Sebagai pendatang dari Malang—meskipun keluarga besar ibu asli dari Banyuwangi—saya cukup terkejut ketika pertama kali menginjakkan kaki di kota ini. Dalam bayangan saya, Banyuwangi akan mirip dengan kota besar lainnya, atau setidaknya seperti Jember, kabupaten tetangganya. Tapi ternyata, banyak hal yang berbeda, mulai dari budaya suku Osing yang kental hingga bahasa daerahnya yang unik.
Banyuwangi, kota wisata tanpa mall yang tetap menarik
Kalau membayangkan Banyuwangi sebagai kota wisata terkenal, mungkin sebagian orang berpikir ada mall besar di sini. Tapi uniknya, Banyuwangi justru tidak punya mall seperti kota-kota lain. Sebagai gantinya, kota ini menawarkan pasar tradisional yang hidup, swalayan dengan harga grosir yang ramah di kantong, serta minimarket seperti Indomaret dan Alfamart.
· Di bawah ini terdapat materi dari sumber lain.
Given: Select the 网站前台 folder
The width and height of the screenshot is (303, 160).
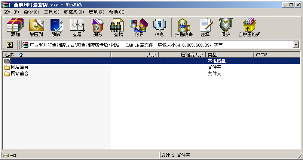Looking at the screenshot, I should (x=19, y=74).
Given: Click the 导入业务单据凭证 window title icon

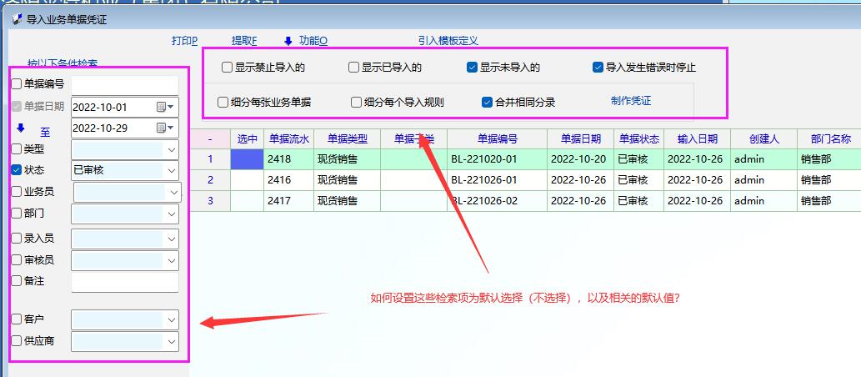Looking at the screenshot, I should pos(18,19).
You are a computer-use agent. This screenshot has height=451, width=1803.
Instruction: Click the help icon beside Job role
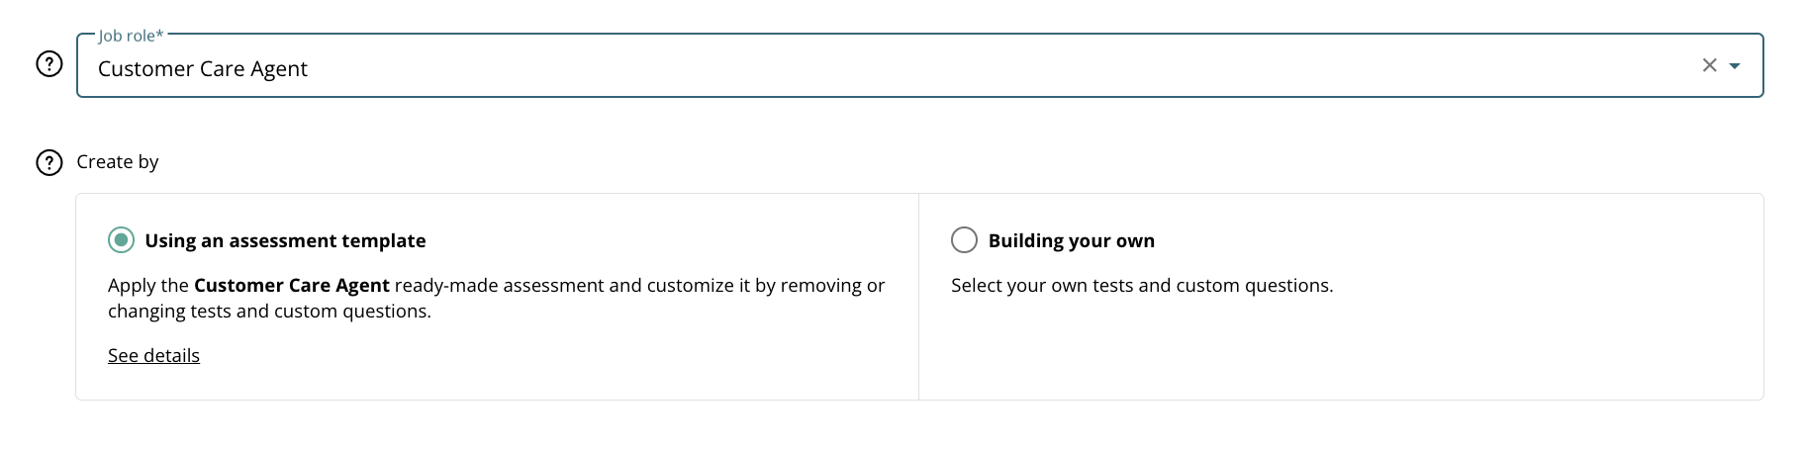[x=49, y=64]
Memang, ada Roxy yang sering disebut sebagai “mall-nya Banyuwangi”. Tapi bagi saya, Roxy lebih seperti swalayan yang dilengkapi dengan foodcourt dan toko pakaian. Selain itu, ada juga Ramayana, meski bagi sebagian besar warga Banyuwangi, Ramayana masih belum memenuhi ekspektasi sebagai mall sesungguhnya.
Tidak adanya mall di sini bukan tanpa alasan. Peraturan Daerah Kabupaten Banyuwangi Nomor 11 Tahun 2014 yang dikeluarkan oleh Bupati Azwar Anas saat itu, secara tegas melarang mendirikan dan melakukan usaha baru berupa tempat hiburan karaoke dan usaha toko modern. Kebijakan ini bertujuan melindungi keberlangsungan UMKM, pasar tradisional, dan ekonomi lokal dari persaingan besar dengan pusat perbelanjaan modern. Bupati Azwar Anas ingin memastikan masyarakat Banyuwangi tetap menikmati perkembangan ekonomi tanpa mengorbankan usaha-usaha kecil yang menjadi tulang punggung perekonomian daerah.
Meskipun tidak ada mall besar, Banyuwangi tetap menunjukkan kemajuan. Kota ini memiliki bandara domestik, hotel-hotel bintang lima, dan deretan restoran cepat saji seperti KFC, McDonald’s, Richeese Factory, hingga rencana pembangunan Mie Gacoan.
Bebas parkir liar, jalanan tetap lancar
Salah satu hal yang langsung mencuri perhatian di Banyuwangi adalah tertibnya tata kelola parkir. Tidak ada parkir liar di badan jalan, bahkan di sekitar pusat perbelanjaan seperti Roxy, Ramayana, atau Vionata Swalayan. Semua kendaraan terparkir rapi di area parkir yang sudah disediakan.
Hal ini berbeda sekali dengan kota-kota lain seperti Malang, yang meskipun memiliki mall besar, masih sering memanfaatkan badan jalan sebagai tempat parkir liar. Di Banyuwangi, biaya parkir pun sangat terjangkau, hanya seribu rupiah, dan hampir tidak ada juru parkir (jukir) liar yang memanfaatkan situasi.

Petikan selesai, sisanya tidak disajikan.